* **Your goal**
Among the lines below, restate word for word only those from the line with "Image resolution: width=1576" through the line with "Click the gem icon next to Interpolation", with both end lines kept.

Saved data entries
────────

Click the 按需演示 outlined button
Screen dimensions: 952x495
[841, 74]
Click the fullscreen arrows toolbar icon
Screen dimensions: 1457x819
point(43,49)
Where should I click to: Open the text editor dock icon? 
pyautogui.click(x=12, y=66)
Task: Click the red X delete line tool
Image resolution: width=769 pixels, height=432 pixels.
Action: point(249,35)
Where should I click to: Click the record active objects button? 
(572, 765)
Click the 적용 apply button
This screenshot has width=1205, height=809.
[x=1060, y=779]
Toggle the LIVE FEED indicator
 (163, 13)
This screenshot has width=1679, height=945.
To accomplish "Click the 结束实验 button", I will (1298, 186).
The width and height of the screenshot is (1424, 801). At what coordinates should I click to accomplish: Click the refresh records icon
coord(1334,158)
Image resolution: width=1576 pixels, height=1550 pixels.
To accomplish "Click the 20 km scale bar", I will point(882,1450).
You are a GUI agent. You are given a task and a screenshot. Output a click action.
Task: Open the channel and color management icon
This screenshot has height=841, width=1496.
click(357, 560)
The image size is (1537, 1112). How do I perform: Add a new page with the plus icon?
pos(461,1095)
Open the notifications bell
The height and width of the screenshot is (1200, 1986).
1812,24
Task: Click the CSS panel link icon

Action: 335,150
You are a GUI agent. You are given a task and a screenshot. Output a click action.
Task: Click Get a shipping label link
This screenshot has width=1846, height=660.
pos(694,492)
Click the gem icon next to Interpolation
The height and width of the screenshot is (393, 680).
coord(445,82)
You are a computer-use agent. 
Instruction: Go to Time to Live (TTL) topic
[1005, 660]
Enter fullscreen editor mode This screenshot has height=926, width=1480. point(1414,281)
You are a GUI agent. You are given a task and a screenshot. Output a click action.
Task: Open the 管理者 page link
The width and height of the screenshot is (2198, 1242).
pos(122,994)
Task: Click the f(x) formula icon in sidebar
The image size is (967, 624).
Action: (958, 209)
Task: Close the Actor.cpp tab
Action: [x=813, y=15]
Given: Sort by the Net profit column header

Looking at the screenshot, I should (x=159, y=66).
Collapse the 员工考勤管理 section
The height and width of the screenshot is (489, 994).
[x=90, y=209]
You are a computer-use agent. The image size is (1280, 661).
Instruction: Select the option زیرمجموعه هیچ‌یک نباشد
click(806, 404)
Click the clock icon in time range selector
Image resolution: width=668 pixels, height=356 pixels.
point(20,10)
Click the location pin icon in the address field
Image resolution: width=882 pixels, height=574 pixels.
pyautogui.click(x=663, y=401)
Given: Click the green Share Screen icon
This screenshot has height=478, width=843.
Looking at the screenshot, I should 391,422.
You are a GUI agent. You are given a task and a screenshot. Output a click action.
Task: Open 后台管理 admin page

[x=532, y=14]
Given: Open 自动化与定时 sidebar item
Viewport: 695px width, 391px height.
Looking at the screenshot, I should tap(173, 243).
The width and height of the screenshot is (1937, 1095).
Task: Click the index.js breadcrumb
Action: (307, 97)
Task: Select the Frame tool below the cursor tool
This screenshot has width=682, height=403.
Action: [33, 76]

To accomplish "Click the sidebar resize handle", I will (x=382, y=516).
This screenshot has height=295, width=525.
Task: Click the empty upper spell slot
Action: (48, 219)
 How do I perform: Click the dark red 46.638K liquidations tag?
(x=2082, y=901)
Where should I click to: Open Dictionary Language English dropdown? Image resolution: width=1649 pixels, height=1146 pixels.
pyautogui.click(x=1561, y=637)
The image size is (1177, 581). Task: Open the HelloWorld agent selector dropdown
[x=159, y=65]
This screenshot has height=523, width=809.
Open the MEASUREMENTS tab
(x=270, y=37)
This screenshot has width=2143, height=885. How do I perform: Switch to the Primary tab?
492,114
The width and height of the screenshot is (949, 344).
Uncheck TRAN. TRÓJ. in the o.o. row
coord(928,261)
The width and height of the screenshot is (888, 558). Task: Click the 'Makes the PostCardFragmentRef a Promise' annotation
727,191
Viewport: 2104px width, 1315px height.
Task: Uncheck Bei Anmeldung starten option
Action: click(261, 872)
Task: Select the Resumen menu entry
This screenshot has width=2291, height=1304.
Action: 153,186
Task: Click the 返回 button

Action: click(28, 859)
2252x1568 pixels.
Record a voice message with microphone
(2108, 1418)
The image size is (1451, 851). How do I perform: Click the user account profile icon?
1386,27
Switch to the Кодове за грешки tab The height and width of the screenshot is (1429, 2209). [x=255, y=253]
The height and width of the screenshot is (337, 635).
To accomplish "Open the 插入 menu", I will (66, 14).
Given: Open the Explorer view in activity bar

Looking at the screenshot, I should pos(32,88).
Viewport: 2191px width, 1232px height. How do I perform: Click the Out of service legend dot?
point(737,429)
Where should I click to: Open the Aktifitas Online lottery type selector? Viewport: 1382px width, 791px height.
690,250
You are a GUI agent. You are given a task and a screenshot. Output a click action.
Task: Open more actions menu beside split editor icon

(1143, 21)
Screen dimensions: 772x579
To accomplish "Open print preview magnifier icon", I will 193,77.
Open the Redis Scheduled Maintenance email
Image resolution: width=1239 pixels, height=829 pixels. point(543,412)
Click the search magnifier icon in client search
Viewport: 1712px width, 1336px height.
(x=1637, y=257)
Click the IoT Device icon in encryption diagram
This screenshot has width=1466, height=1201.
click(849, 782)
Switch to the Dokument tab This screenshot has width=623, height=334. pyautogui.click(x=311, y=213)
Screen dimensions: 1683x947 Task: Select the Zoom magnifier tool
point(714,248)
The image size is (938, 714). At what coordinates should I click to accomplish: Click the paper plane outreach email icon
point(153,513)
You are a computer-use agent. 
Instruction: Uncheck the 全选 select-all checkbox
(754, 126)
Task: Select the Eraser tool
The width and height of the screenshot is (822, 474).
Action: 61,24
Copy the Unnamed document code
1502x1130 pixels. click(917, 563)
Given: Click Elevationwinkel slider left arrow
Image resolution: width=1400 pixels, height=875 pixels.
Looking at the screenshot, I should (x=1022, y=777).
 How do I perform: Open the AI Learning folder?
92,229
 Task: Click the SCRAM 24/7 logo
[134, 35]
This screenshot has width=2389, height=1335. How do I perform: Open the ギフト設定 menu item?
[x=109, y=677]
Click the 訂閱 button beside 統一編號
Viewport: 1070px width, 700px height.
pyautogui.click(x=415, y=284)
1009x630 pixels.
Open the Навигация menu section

────────

* **Task solution**
Image resolution: width=1576 pixels, height=1550 pixels.
To accomplish "Click the 20 km scale bar", I will point(882,1450).
You are a GUI agent. You are given a task and a screenshot. Output a click action.
Task: Open the channel and color management icon
This screenshot has height=841, width=1496.
click(357, 560)
The image size is (1537, 1112). How do I perform: Add a new page with the plus icon?
pos(461,1095)
Open the notifications bell
The height and width of the screenshot is (1200, 1986).
1812,24
Task: Click the CSS panel link icon

Action: 335,150
You are a GUI agent. You are given a task and a screenshot. Output a click action.
Task: Click Get a shipping label link
This screenshot has width=1846, height=660.
pos(694,492)
Click the gem icon next to Interpolation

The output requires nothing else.